*** PROVIDED RECORDS

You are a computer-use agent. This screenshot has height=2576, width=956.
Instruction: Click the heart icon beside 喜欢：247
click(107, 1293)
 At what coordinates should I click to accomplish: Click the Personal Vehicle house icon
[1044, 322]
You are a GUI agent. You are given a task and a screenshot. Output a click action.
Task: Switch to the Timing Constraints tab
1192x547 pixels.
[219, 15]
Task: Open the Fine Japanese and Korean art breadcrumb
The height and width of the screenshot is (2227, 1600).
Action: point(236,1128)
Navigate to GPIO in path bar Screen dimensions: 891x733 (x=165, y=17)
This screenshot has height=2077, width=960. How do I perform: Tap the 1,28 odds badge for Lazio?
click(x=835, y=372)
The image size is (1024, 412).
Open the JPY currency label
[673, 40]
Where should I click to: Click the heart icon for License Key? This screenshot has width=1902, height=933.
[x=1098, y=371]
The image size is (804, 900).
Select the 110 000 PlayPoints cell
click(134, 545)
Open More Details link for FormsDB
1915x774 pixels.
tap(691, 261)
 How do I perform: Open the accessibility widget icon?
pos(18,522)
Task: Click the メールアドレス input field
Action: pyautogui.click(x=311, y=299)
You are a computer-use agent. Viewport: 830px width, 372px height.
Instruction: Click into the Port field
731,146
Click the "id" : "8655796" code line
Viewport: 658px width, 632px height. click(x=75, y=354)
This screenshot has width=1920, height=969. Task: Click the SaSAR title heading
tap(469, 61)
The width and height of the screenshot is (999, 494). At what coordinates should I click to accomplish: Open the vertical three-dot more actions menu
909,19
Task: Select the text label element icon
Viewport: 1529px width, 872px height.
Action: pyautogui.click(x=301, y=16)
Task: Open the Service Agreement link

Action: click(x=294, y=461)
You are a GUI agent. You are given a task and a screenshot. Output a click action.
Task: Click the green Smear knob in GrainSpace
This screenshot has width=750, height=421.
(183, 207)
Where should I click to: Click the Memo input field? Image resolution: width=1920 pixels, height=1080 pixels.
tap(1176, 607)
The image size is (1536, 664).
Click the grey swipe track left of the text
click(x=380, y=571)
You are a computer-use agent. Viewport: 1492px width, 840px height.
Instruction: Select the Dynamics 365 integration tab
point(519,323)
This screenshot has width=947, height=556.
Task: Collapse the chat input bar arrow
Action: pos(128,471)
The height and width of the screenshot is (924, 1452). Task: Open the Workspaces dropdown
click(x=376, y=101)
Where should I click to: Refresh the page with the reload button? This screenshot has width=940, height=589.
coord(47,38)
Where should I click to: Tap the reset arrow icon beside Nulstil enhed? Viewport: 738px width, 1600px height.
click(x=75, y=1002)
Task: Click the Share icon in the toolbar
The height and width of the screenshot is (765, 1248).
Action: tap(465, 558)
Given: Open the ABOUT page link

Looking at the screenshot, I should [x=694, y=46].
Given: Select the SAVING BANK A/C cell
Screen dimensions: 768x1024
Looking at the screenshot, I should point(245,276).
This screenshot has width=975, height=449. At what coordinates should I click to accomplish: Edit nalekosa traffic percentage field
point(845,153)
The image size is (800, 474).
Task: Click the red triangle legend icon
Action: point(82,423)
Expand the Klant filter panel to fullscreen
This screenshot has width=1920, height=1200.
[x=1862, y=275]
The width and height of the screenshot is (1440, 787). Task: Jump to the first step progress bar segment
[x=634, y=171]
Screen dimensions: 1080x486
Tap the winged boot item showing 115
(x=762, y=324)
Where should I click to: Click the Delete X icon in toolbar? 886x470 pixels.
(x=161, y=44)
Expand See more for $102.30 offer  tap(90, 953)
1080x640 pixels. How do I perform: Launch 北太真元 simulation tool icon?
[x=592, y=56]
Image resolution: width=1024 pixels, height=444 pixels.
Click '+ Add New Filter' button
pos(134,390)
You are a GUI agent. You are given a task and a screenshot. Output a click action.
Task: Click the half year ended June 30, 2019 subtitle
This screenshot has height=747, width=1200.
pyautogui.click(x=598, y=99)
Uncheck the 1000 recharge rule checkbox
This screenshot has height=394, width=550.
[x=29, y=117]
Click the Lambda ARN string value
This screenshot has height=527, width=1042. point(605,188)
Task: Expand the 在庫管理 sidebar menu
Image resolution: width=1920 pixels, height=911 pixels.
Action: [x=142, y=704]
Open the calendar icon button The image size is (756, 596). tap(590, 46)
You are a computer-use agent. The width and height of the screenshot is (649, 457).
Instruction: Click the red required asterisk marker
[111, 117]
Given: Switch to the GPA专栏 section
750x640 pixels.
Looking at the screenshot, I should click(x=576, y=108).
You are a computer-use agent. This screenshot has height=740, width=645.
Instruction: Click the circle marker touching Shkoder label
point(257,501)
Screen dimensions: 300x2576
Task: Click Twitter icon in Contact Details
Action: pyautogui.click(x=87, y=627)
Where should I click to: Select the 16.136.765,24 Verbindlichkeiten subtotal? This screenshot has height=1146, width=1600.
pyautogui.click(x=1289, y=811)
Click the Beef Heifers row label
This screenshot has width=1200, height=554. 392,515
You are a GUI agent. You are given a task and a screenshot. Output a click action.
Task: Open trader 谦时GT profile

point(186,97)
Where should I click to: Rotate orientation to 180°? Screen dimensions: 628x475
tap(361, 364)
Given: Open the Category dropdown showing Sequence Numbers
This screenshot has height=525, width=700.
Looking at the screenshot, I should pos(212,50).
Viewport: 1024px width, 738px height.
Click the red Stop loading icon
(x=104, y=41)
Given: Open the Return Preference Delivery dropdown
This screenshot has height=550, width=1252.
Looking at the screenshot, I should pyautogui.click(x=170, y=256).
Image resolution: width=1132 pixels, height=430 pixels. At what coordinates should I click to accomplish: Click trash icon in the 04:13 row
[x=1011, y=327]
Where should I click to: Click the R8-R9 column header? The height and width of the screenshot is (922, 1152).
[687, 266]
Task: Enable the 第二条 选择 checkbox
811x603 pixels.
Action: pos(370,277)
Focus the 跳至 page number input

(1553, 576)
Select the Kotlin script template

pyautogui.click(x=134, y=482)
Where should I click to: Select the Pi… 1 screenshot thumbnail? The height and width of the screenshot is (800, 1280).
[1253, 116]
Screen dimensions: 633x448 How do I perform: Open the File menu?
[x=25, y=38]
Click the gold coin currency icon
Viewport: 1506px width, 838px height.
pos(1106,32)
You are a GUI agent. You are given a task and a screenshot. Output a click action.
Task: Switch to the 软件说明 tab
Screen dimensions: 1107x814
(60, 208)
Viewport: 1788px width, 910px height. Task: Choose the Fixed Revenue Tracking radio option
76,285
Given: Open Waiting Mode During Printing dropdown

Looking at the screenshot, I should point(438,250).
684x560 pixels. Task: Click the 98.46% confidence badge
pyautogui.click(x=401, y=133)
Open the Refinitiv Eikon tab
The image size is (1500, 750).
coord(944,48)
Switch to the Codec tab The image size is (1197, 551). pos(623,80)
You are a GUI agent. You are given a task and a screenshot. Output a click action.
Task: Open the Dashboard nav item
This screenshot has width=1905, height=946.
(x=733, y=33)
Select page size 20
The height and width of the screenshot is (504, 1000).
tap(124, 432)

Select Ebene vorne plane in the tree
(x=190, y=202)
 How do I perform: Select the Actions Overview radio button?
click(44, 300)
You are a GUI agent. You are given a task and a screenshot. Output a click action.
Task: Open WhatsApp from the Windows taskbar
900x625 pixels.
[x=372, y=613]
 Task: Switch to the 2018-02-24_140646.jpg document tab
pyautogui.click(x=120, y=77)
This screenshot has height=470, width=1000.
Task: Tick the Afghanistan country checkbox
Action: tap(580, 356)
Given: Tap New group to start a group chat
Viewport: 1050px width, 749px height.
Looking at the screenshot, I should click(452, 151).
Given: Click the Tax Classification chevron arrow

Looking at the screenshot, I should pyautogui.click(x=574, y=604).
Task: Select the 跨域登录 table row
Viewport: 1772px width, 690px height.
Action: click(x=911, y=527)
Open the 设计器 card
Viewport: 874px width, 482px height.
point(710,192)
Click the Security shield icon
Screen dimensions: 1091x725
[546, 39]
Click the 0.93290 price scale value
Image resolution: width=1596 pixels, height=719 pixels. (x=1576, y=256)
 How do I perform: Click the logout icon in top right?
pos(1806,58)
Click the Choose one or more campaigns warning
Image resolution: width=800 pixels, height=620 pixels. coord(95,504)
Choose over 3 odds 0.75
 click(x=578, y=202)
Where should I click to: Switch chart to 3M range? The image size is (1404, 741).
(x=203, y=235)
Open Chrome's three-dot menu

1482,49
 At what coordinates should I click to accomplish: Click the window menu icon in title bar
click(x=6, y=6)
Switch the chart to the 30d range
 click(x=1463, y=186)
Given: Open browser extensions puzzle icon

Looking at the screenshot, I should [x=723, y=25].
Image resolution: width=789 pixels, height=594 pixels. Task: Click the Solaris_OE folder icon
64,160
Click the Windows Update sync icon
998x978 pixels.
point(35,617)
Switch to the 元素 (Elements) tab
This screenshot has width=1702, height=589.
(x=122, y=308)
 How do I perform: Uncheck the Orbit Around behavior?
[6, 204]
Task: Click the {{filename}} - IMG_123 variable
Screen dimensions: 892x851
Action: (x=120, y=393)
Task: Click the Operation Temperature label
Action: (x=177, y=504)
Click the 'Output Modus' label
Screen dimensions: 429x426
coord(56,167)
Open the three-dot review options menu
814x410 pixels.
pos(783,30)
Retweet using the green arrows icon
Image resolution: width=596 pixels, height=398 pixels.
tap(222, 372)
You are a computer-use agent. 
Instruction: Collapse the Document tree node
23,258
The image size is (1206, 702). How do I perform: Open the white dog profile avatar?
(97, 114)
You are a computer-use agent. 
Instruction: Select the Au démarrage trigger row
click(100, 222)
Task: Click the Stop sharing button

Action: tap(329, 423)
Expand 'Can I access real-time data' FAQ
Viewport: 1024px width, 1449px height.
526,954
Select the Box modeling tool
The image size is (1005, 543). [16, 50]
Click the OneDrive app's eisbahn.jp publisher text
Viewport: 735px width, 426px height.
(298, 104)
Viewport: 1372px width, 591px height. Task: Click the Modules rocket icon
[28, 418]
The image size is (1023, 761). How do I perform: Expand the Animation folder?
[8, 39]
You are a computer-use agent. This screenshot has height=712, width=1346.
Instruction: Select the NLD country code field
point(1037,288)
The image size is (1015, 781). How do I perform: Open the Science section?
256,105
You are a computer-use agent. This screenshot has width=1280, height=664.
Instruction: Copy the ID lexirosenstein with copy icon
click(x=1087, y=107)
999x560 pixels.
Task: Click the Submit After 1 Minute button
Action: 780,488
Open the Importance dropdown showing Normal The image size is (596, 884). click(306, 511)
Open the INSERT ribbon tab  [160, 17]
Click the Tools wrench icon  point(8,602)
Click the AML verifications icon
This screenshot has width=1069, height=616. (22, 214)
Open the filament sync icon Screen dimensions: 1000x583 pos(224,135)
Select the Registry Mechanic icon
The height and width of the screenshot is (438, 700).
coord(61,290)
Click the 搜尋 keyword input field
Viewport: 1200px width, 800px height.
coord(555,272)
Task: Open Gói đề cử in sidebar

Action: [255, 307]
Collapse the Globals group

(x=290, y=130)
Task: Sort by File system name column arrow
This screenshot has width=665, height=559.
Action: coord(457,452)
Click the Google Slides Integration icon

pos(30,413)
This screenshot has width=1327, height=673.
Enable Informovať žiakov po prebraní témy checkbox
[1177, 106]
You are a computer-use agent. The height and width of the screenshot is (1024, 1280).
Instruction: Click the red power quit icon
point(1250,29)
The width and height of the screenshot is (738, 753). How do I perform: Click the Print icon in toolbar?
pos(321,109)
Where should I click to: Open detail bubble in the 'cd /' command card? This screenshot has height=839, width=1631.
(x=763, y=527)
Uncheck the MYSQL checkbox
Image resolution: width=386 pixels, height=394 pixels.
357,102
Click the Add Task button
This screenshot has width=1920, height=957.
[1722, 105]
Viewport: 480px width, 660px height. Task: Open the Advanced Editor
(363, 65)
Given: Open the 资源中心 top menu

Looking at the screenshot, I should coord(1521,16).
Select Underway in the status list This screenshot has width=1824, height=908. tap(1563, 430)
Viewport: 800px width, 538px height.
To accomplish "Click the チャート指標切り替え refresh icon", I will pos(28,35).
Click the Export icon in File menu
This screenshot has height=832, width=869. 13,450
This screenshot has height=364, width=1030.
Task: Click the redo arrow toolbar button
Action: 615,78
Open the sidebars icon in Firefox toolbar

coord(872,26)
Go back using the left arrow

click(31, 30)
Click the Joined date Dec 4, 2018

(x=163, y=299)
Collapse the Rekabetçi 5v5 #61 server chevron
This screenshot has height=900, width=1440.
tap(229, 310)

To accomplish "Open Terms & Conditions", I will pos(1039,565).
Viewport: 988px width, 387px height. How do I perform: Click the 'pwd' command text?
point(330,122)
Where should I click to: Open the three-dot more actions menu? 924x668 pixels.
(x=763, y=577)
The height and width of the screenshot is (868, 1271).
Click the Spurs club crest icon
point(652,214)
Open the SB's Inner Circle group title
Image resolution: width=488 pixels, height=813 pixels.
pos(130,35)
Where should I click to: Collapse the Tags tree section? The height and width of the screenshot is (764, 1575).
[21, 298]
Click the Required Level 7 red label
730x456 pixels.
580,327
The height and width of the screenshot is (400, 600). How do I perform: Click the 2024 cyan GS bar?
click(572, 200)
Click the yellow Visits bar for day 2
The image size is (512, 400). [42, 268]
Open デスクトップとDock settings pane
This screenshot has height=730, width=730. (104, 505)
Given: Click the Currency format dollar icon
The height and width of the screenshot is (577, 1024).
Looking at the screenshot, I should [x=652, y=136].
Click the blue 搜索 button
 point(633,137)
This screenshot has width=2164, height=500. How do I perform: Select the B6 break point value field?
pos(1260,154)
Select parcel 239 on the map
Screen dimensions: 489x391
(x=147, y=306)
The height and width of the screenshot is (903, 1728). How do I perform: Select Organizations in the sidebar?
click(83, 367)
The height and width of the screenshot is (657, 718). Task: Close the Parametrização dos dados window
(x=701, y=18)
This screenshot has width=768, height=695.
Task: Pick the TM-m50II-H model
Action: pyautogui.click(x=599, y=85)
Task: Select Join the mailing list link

******

▶ _WHAT IS NEEDED_:
Your task is to copy every line in the entries that holds the string "list".

▶ _TASK RESULT_:
Select Underway in the status list This screenshot has width=1824, height=908. tap(1563, 430)
Task: Select Join the mailing list link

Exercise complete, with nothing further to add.